Logan is, to say the least, skeptical. He has often found that the best way to calm Virgil—and thus anxiety—is by talking their way through whatever troubles him. Patton’s hugs and cookies (snickerdoodles, specifically, although the peanut butter ones will suffice as well) also seem to help. Roman’s boisterous stories and jokes, too, usually serve to make Virgil relax—sometimes they even get him to laugh.
But, Logan supposes, extra comfort can never hurt—and he knows himself well enough to know that he won’t stop thinking about the possibilities of this box until he’s run an appropriate experiment.
That night, he excuses himself from his boyfriends’ movie-watching extravaganza, and they let him go without much of a fuss. For a moment, he allows himself to feel immensely grateful for them. They’ve begun to understand—he needs to focus, he needs to work, and if he needs to do that instead of watching a movie with them (not that that’s not fun, it’s just not his idea of mentally stimulating) they’ll let him. Of course, if he begins skipping every night, he’s certain that they’ll question him. They’ll let him exercise his mind, but they won’t let him run himself into the ground and oh, how he loves them for it.
The first thing he does when he slips into his room is conjure up a box. Its dimensions are 16x16x16 (all in inches), leaving it with a volume of 4,096 cubic inches, which Logan thinks is suitable for the items he’s selected. The first things to go in are a DVD copy of The Black Cauldron, followed closely by an MP3 player with several My Chemical Romance, Fallout Boy, and Gorillaz albums on it.
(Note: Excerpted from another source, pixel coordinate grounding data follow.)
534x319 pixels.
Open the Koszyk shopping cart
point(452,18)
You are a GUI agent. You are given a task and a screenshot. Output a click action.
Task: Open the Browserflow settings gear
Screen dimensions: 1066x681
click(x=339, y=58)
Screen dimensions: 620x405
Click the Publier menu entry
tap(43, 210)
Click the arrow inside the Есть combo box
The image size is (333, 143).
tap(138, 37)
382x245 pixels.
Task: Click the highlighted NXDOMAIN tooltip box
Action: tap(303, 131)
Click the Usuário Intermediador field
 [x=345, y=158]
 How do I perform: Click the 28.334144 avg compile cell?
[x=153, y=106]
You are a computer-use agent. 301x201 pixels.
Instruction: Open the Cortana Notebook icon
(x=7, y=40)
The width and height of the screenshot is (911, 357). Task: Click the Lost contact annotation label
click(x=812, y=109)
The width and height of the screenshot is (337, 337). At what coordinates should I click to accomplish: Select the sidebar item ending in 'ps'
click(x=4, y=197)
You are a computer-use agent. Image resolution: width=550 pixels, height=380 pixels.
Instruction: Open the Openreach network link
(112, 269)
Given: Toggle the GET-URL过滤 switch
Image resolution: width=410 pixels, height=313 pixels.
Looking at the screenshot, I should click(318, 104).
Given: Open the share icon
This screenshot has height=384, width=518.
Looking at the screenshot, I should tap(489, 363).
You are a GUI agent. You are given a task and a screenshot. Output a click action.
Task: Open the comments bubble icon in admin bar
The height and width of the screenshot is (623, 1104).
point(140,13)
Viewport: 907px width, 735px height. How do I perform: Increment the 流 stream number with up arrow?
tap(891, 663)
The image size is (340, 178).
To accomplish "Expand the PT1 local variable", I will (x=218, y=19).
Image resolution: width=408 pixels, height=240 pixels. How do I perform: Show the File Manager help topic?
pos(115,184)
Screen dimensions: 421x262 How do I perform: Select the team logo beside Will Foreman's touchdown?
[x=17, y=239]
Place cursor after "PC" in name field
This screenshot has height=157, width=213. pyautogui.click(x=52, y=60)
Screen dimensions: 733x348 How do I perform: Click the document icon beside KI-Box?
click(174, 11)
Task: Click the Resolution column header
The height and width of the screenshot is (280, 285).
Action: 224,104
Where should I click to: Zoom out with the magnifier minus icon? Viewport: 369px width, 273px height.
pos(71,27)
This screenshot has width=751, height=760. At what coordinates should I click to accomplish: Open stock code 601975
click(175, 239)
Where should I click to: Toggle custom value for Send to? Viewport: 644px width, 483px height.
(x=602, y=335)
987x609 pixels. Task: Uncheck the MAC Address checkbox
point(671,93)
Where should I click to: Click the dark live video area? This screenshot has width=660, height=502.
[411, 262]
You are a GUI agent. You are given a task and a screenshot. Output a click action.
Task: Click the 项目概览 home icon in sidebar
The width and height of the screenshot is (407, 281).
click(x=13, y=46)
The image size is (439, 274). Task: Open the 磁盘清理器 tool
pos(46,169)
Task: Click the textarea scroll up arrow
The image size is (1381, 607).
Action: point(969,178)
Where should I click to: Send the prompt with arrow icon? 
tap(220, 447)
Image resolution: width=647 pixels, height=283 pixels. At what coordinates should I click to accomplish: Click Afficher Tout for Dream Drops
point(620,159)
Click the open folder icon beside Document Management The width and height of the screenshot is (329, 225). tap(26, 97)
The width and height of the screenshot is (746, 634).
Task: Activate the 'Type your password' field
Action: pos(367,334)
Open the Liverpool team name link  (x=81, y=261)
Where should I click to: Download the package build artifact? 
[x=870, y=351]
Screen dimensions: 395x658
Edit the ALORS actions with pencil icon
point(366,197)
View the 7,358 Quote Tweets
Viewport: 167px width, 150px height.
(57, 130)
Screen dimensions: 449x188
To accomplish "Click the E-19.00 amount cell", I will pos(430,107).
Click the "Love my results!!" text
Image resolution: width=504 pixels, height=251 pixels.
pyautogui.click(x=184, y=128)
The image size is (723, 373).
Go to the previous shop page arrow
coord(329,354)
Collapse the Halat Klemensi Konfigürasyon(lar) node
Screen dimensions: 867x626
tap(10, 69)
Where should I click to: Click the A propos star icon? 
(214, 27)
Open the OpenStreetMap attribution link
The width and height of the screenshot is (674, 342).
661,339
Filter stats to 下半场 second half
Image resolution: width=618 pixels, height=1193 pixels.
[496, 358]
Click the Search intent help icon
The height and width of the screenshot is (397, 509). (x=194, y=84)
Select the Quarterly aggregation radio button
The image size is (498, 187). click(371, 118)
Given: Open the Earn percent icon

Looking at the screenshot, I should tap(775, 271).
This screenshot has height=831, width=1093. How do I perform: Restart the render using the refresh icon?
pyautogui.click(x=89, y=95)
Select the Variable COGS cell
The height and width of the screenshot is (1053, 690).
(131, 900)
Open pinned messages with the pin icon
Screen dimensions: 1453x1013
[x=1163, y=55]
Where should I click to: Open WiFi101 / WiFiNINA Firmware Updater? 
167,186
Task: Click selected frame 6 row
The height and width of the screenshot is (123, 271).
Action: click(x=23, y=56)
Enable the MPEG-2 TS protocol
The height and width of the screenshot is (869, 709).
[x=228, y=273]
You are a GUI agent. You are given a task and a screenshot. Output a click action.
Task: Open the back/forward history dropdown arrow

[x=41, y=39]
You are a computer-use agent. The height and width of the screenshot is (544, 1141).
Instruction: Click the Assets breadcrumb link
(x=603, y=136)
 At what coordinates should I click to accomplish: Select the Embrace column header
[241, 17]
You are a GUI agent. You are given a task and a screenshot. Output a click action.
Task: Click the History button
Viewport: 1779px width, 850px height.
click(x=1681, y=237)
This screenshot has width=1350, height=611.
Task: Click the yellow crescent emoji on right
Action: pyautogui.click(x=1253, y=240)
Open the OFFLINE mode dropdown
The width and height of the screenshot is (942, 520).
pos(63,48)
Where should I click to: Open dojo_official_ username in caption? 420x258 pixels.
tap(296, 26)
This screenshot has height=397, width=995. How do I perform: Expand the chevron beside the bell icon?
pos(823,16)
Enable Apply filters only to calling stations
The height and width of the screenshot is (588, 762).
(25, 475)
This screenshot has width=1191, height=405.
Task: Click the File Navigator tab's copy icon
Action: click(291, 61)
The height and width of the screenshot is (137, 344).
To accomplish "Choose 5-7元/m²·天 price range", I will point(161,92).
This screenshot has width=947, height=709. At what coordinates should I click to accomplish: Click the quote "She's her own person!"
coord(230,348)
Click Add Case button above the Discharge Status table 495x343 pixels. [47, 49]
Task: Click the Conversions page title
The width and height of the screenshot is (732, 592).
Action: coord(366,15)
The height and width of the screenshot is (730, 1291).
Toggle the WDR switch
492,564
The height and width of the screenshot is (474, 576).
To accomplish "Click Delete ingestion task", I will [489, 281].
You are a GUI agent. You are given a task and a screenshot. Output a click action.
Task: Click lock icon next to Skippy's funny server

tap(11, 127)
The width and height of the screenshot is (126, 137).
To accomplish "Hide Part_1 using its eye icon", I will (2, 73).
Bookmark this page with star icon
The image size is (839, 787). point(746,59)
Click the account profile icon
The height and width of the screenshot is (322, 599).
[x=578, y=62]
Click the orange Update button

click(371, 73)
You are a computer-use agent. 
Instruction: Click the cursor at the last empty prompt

Next is a jigsaw puzzle of the galaxy with one hundred pieces—simple enough that Virgil shouldn’t become frustrated putting it together, but complex enough that it should encourage him to focus.
After that, he slips in a package of peppermints—the kind that make Logan’s tongue burn and the air feel cold when he breathes through his mouth, sharp and piquant. A pair of noise-cancelling headphones go in next, along with a small box of Logan’s favorite herbal teas. Finally, he puts in a small card with crisis hotlines on it. His gut clenches as he does, and he hopes that Virgil never has to use them, but—but just in case, they’ll be there.
Once he’s done, he crouches in front of the box and takes a moment to study it. It seems much emptier than he had envisioned—perhaps he had miscalculated the volume he would need to fit everything inside. Unlikely, but possible. So maybe if he conjures up another one, but smaller—
A sudden hammering knock at his door startles Logan from his thoughts. “Logan, Patton is making cake and he wants to know if you want any. Do you want any? Logan? Are you listening to me? Do you have headphones on? Are you listening to that silly piano guy again? What’s his name? Bait oven? Whatever. That’s nerd stuff. But hey—hey, Logan. Logan, do you want any cak—”
Letting his breath out in an enormous whoosh, Logan crosses to the door and opens it to reveal Roman. “No, I do not want cake, and for your information, it’s Beethoven, and he’s not just a piano guy, he was one of the most important and influential composers of the—”
“What’s that?” Roman peers curiously over his shoulder.
“It’s a box.”
“Thanks, Captain Obvious. I meant why do you have a box?”
“If you meant ‘why do you have a box?’ then why didn’t you just say ‘why do you have a box?’ instead of ‘what’s that?’ Really, your communication ability leaves something to be desired. It—”
Roman waves him off. “Quit deflecting. If you don’t wanna say, don’t say.”
Logan pauses and frowns. Deflecting? He’s not deflecting. He’s merely attempting to eradicate Roman’s ignorance (an everlasting and thankless job) but, well, he supposes he is avoiding the question. And why? It’s not like the box has to be a secret. Secrets are irrational.
Still, he wishes that maybe, just this once, he could’ve done something nice for someone without help. It seems as though he always needs help to be kind, and he dislikes it—extremely.
Looking back at his bare, empty little box however, he knows that perhaps (the facts have added up, over the years) he simply cannot be kind on his own. Certainly he can try, but he must be missing something—some essential thing that the other three have, a thing that enables them to create and love and protect.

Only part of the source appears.